Its consistent profitability allows Ford to pay a hefty dividend to shareholders.
In addition, Ford’s financing trends have remained stable.
Source: Q4 Earnings Presentation, page 25
Plus, Ford has a huge amount of cash on its balance sheet, which helps support its dividend.
Ford ended 2016 with $27.5 billion of cash on hand in the automotive segment, compared with $15.9 billion of automotive segment debt.
Ford’s automotive segment is financially healthy, with $11.6 billion of net cash.
Even though Tesla has a slightly higher market capitalization than Ford, it has just $3.4 billion of cash, along with $5.8 billion of long-term debt on its balance sheet.
Ford’s current dividend yield is 5.3%. And, Ford has paid special dividends in each of the last two years, including a $0.05 per-share supplemental payout in 2017.
As a result, its effective dividend yield based on its regular and 2017 special dividend payout is 5.8%.
Reason #3: Valuation
To say that Tesla stock has beaten the market over the past five years, would be a huge understatement.
Source: 2016 Annual Report, page 36
Tesla’s massive rally over the past several years has not been accompanied by earnings growth.
While Tesla has a very promising future, the expectations are extremely high. Tesla has soared to a nearly $50 billion market value, but the company has still not turned a profit.
Analysts do not expect Tesla to be profitable until 2018. Even then, Tesla is projected to earn just $1 per share.
That means investors buying at today’s prices do so at a price-to-earnings ratio of approximately 295, based on 2018 earnings-per-share.
While Ford’s revenue and earnings growth has stalled, the upside of buying the stock today, is that the expectations are fairly low.

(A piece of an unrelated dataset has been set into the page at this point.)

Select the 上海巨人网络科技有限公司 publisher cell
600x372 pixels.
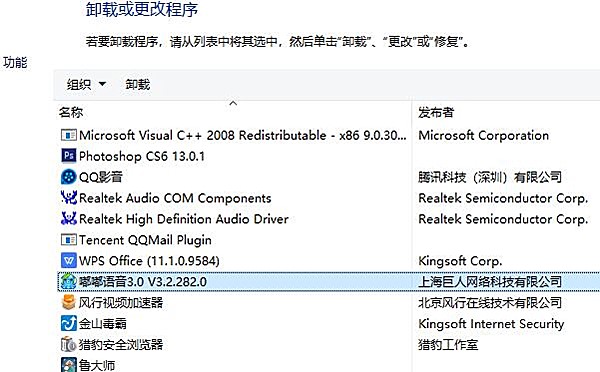(490, 282)
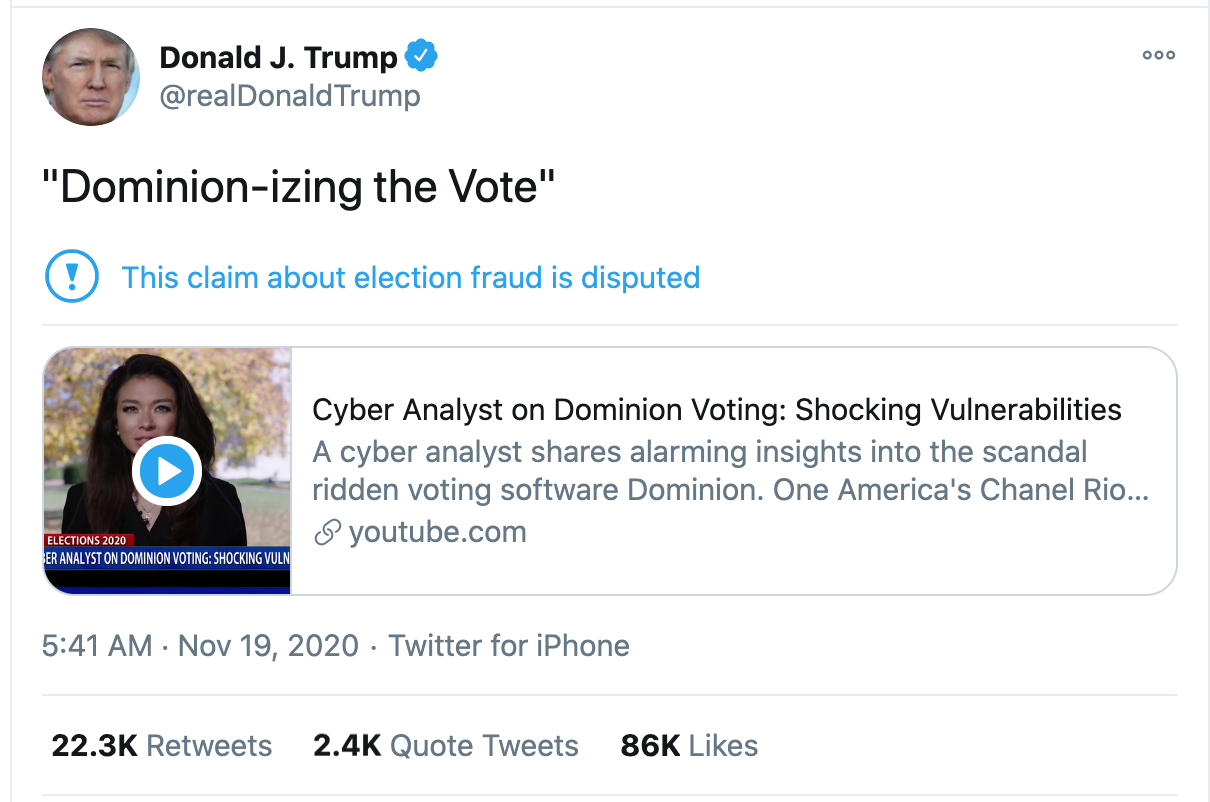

Ford generated adjusted earnings-per-share of $1.76 in 2016. Based on this, the stock trades for a price-to-earnings ratio of just 6.
Those buying Tesla stock at its present levels are taking a lot more risk.
Even if Tesla grows revenue at a double-digit rate moving forward, the stock could generate losses for shareholders, especially if the company does not become profitable.
And, if future vehicle deliveries fall short of the sky-high expectations, the losses could be severe, with no dividend or earnings to support the share price.
Tesla shares have produced huge gains for investors over the past several years. At the present time however, it is better served for investors with a particularly high tolerance for risk.
Investors have to pay a very high price to buy the stock. And, since the company is not profitable, future returns will come from other investors willing to buy the stock at an even higher share price, not from earnings and dividends.
Ford sells far more cars than Tesla, and is much more profitable. Ford stock is cheap, and it has a 5.3% dividend yield, along with annual special dividends.
These margins of safety make Ford the better stock pick for value and dividend investors.